Just think about it: what would it be like if your awareness or consciousness didn’t exist? You’d just be floating around in this vast empty space, right? There’d be no consciousness of being and this whole thing that you call life wouldn’t exist. If no one is aware of life, it doesn’t make sense any more, right?

I’m sure you’ve heard the cheesy new-agey quote which goes something like: “we’re not humans having a spiritual experience, but spirits having a human experience”. Please, I beg of you, don’t start saying things like “I’m a divine child of god” or “I’m an infinite being”, because this is not the truth of your experience. Once you’ve extricated yourself from this mess you call your psyche, please do not make any more conclusions. Do not build your house on sand. You might not have the answers and it might be uncomfortable, but at least you are beginning to see.

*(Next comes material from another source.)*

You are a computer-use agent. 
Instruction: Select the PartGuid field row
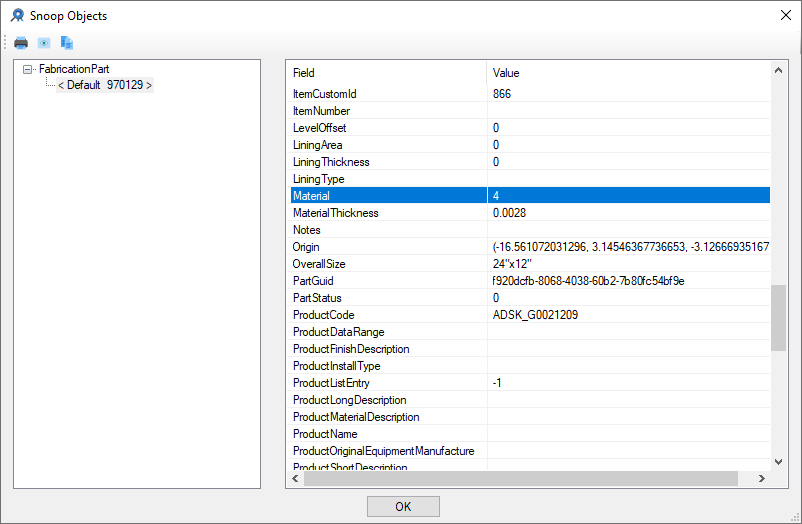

You can either believe or not, but if you’re sincere enough and your intent is to go beyond the body and mind, because this eternity has at least somewhat opened up to you, gurus, sages, seers, saints, mystics and yogis from the East for eons have told you that you are the highest thing that walked the planet of this earth. But you don’t see it because what you’re looking at. Yours and everyone else’s survival process is not a very high thing to look at.

Compulsion ≠ free will

Back to this free will business. Ask a smoker if they’re using their free will to light up the tenth cigarette of the day. No, it’s the cigarette that is making them smoke. Ask a binge eater why they are snacking after three full meals. It’s not free will, it’s the chemicals and the compulsions of their body and mind. Once you begin to have some kind of realisation or experience beyond the mind and body and their compulsions. and once you set your intent higher than mere survival, then you can begin to talk about free will.

So now, I hope we’ve sufficiently addressed this question of who is the real You. It is not your bundle of compulsions. Rather, it’s that thing (left unnamed for now) that is aware that you have these on your hands. If you can be aware of something, let’s say the unconscious compulsions of your mind and body, it means that you can expand your conscious will to change it, should you be so inclined, right?